One hundred and twenty years ago this weekend, physicist Wilhelm Röntgen found himself messing about at his home in Würzburg, Germany, with a Crookes tube and a sheet of paper painted with barium platinocyanide, as you do. The unexpected illumination of that sheet of paper commenced a feverish two months of work, culminating in his presentation to the world of the first X-ray photograph.
What happened during those weeks is largely unknown, because when Röntgen died he stipulated that all his laboratory papers be burnt. But we do know that he X-rayed a set of weights, a piece of metal and, famously, three days before Christmas 1895, the left hand of his wife Anna Bertha. On seeing the picture, she is reported to have said "Ich habe meinen Tod gesehen" ("I have seen my death").

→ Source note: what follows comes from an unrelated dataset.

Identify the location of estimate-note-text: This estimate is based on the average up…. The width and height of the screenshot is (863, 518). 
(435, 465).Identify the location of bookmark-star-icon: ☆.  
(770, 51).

Röntgen called the new ray "X", signifying the unknown. He presented a paper ("On A New Kind Of Ray") to the University of Freiburg on 1 January. It reached the Berlin Physical Society on the 4th, the Austrian press on the 5th, and on 16 January 1896 The New York Times described how "men of science in this city are awaiting with the utmost impatience … the particulars of Röntgen's discovery."

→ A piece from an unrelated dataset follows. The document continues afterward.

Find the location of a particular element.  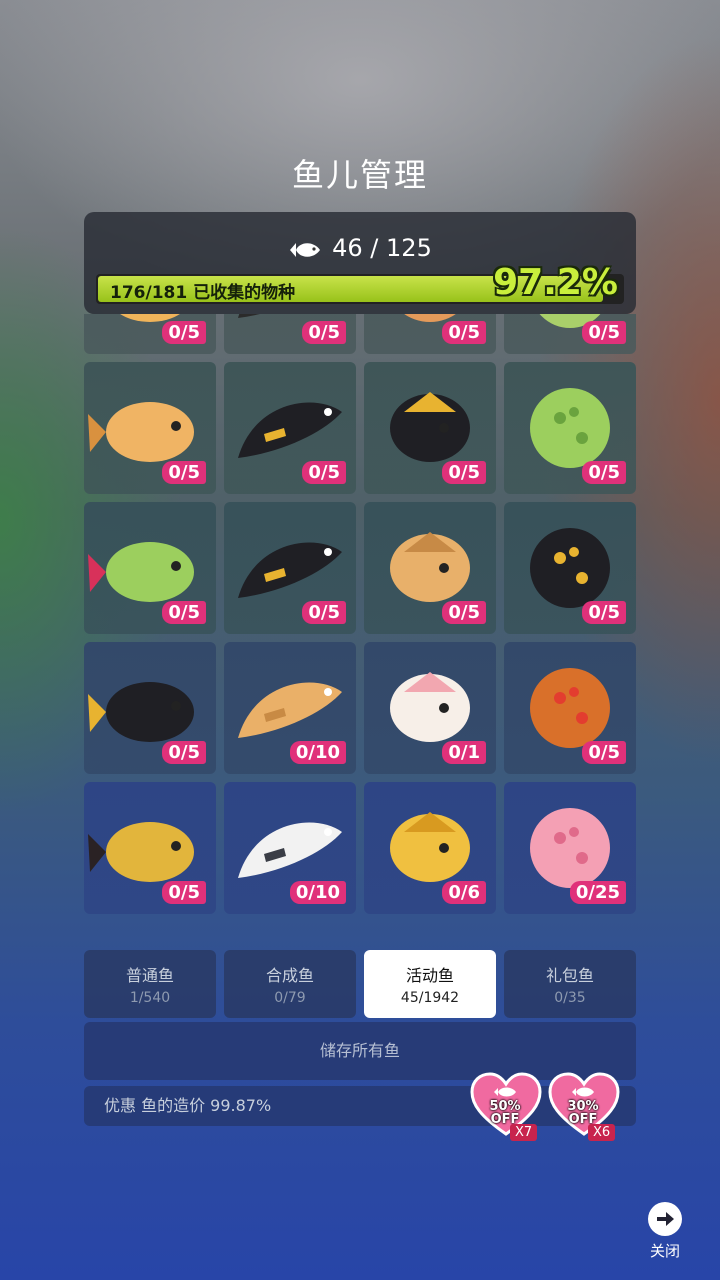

Röntgen only wrote two more papers about his rays, and declined speaking opportunities. Max von Laue, the physicist who in 1912 "cleared up the nature of X-rays", bumped into Röntgen on a train several years later. "The impression of his discovery had so overpowered him," he recalled, "that he never recovered."
Röntgen received the first Nobel Prize for physics, in 1901, but gave away the prize money. The world of medicine was grateful that he never patented his invention. He died in poverty in 1923.